Start of RECORDS

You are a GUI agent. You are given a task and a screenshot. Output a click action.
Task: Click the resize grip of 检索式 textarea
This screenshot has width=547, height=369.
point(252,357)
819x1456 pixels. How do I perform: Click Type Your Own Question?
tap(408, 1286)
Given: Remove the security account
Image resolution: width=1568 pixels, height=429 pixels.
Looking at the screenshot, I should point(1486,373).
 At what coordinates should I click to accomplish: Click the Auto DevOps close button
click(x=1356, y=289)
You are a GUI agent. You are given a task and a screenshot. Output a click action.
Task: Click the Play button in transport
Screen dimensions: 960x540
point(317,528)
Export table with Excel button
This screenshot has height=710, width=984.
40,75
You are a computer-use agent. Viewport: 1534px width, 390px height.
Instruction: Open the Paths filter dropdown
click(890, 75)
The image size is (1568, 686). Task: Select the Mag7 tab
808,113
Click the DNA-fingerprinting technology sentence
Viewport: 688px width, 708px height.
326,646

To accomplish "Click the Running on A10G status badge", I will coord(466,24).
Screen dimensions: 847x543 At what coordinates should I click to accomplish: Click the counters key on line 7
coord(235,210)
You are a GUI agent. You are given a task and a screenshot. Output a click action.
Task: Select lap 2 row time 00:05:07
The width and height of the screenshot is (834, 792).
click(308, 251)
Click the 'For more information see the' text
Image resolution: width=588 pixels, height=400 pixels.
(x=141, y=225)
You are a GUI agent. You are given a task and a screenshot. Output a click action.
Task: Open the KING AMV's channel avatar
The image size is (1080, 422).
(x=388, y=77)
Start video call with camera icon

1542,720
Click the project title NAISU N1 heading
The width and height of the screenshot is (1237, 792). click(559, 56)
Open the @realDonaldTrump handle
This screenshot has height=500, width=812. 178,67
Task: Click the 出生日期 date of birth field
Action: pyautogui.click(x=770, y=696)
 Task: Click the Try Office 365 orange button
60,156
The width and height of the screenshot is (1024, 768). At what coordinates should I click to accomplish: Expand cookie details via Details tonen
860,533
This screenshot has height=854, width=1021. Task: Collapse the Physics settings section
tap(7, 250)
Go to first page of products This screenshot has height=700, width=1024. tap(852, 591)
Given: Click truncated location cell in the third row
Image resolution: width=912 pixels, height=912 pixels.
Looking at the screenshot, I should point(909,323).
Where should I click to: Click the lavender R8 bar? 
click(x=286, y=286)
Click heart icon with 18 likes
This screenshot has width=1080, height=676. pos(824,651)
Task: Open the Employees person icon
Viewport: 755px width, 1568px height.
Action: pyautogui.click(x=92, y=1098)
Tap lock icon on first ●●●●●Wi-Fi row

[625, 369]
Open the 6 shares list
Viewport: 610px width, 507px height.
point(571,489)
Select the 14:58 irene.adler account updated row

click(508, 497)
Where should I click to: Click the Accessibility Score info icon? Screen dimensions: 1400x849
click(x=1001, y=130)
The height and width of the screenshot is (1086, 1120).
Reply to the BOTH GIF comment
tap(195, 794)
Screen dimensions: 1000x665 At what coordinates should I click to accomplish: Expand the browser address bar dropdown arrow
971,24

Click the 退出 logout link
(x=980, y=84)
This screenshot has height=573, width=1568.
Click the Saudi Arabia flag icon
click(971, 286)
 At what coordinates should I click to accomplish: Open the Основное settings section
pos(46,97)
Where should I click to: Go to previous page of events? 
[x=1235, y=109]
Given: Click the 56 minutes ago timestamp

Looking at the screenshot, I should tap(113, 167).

End of RECORDS

WHAT TO WORK ON.
Would you print, exactly as written, every line above from the one holding "Where should I click to: Click the lavender" through the one holding "This screenshot has height=573, width=1568.", with both included and no other lines?

TASK SOLUTION.
Where should I click to: Click the lavender R8 bar? 
click(x=286, y=286)
Click heart icon with 18 likes
This screenshot has width=1080, height=676. pos(824,651)
Task: Open the Employees person icon
Viewport: 755px width, 1568px height.
Action: pyautogui.click(x=92, y=1098)
Tap lock icon on first ●●●●●Wi-Fi row

[625, 369]
Open the 6 shares list
Viewport: 610px width, 507px height.
point(571,489)
Select the 14:58 irene.adler account updated row

click(508, 497)
Where should I click to: Click the Accessibility Score info icon? Screen dimensions: 1400x849
click(x=1001, y=130)
The height and width of the screenshot is (1086, 1120).
Reply to the BOTH GIF comment
tap(195, 794)
Screen dimensions: 1000x665 At what coordinates should I click to accomplish: Expand the browser address bar dropdown arrow
971,24

Click the 退出 logout link
(x=980, y=84)
This screenshot has height=573, width=1568.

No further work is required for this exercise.